- [Seçilen Metin]:

__________________________________________________

Son Dakika
Mehmet Emin HAZRET
Sovyetler Birliği 1948 -1989 yılları arası Kazakistan’ın Semey nükleer poligonunda 468 kez atom bombası denemesi yaptı. Çin, 1964- 1996 yılları arasında Doğu Türkistan’ın Lop-Nor bölgesinde 11 yeraltı olmak üzere 46 defa nükleer bombası denemesi gerçekleştirdi. Kazak ve Uygur Türkleri başta olmak üzere Türkistan Türklerinin bu denemeler konusunda hiçbir şeyden haberleri yoktu. Nükleer denemelerden önce bu topraklarda yaşayanların sağlıklarının korunması noktasında alınacak önleyici tedbirler hakkında de her hangi bir bilgi sahibi değillerdi. Kazakistan’da 304 bin km2. lik yaşam alanı ve 1.7 milyon Kazak Türkü Kardeşlerimiz ölüme terk edilmişti. Türkistan coğrafyasının ekolojik ve doğal dengesini sağlayan ve bu toprakların bir iç denizi konumundaki Aral gölü,bu gölü besleyen nehirlerden aşırı su çekilmesi sebebiyle kurutuldu.
Japonlar ve diğer batılı araştırmacılar, Doğu Türkistan’da atom denemelerinden dolayı hayatını kaybedenler sayısının 129 bin kişi olduğunu açıkladılar.Kazakistan’da yaşayan Doğu Türkistan Milli Hareketi Liderlerinden merhum Yusufbek Muhlisi ise, 1990’lı yıllarda Kazakistan’in ve Türk dünyasının önde gelen fikir adamı ve aktivistlerinden Olcas Süleyman ile birlikte Nevada-Şemey Anti – nükleer Teşkilatı adına Almanya’da katıldığı bir toplantı’da Doğu Türkistan’da Çin’in yaptığı nükleer denemeler sonucunda 250 bir Uygur Türkü’nün hayatını kaybettiğini ve 750 bin kişinin ise, teşhis edilip adı de konulamayan,ancak Çin işgal yönetimi tarafından Numaralandırılan ve sayılarla anılan onlarca tür hastalığa yakalandıklarını ve ölümle pençeleştiklerini bildirmişti.

__________________________________________________

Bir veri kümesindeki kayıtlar
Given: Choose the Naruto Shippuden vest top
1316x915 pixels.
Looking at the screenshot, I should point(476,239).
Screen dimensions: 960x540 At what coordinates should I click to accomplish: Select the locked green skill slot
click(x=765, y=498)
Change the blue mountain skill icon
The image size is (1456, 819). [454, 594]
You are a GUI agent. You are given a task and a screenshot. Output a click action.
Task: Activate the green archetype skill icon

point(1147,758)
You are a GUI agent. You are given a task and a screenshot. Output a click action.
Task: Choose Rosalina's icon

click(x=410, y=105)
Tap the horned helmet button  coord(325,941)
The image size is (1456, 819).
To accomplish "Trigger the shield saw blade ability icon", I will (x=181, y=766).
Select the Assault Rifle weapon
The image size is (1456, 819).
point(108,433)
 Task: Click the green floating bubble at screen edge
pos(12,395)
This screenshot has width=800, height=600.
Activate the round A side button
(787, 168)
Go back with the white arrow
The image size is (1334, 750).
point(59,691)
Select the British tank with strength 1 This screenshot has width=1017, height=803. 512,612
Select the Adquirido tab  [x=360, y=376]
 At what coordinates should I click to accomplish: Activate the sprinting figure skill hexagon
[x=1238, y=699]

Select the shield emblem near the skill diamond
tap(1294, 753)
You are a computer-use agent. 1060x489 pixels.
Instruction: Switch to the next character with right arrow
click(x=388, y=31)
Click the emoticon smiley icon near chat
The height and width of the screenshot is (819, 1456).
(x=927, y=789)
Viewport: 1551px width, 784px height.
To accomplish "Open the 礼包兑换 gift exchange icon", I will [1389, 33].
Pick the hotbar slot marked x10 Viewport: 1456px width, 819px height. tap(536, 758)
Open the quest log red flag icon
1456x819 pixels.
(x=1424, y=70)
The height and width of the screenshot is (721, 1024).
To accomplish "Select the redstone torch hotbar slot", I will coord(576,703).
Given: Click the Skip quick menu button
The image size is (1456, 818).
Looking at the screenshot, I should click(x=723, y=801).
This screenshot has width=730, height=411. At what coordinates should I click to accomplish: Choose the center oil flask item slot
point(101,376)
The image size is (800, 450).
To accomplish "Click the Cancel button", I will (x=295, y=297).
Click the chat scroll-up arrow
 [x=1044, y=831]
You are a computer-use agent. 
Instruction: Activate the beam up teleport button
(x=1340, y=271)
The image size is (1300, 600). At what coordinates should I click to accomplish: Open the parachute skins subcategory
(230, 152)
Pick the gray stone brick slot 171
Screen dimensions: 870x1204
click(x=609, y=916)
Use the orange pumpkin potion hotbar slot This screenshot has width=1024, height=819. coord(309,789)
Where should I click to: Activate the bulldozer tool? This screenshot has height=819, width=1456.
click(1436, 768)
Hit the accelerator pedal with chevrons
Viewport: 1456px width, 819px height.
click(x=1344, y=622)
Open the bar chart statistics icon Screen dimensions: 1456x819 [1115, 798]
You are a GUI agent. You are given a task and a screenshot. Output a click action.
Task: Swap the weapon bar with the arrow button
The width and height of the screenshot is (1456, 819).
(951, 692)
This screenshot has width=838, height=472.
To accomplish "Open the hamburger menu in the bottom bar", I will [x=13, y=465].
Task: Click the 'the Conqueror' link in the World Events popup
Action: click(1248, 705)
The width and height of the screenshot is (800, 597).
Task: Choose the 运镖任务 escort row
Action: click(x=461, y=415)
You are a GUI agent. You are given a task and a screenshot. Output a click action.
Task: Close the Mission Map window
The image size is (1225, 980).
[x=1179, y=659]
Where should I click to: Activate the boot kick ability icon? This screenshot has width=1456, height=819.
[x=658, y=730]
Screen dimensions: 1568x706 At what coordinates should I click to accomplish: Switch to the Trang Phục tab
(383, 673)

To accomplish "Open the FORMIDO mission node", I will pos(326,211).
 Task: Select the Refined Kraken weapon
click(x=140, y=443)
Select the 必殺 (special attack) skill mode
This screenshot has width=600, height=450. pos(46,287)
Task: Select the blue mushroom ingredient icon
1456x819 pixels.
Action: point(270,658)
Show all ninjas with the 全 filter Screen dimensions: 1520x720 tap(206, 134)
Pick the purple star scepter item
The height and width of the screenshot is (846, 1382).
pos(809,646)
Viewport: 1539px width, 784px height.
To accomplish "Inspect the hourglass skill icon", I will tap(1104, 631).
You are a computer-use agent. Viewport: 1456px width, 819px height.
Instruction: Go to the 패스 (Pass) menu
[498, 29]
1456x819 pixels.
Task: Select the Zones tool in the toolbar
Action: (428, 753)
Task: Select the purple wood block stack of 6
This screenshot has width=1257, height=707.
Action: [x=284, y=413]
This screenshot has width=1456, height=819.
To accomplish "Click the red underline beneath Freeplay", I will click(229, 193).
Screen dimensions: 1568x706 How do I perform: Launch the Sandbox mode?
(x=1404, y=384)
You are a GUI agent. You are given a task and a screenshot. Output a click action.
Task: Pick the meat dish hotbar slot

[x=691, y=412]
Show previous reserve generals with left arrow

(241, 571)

__________________________________________________

- [Verilen Görev 1]: Seçilen metinde "Japonlar ve diğer" ifadesinden "ölümle pençeleştiklerini bildirmişti." ifadesine kadar uzanan bölümü aynen yazın.
- [Verilen Görev 2]: Seçilen metne göre Çin, Doğu Türkistan'ın Lop-Nor bölgesinde toplam kaç kez nükleer bomba denemesi gerçekleştirdi?
Yalnızca seçilen metne dayanın.

- [Görev Çözümü 1]:
Japonlar ve diğer batılı araştırmacılar, Doğu Türkistan’da atom denemelerinden dolayı hayatını kaybedenler sayısının 129 bin kişi olduğunu açıkladılar.Kazakistan’da yaşayan Doğu Türkistan Milli Hareketi Liderlerinden merhum Yusufbek Muhlisi ise, 1990’lı yıllarda Kazakistan’in ve Türk dünyasının önde gelen fikir adamı ve aktivistlerinden Olcas Süleyman ile birlikte Nevada-Şemey Anti – nükleer Teşkilatı adına Almanya’da katıldığı bir toplantı’da Doğu Türkistan’da Çin’in yaptığı nükleer denemeler sonucunda 250 bir Uygur Türkü’nün hayatını kaybettiğini ve 750 bin kişinin ise, teşhis edilip adı de konulamayan,ancak Çin işgal yönetimi tarafından Numaralandırılan ve sayılarla anılan onlarca tür hastalığa yakalandıklarını ve ölümle pençeleştiklerini bildirmişti.

- [Görev Çözümü 2]: 46 kez.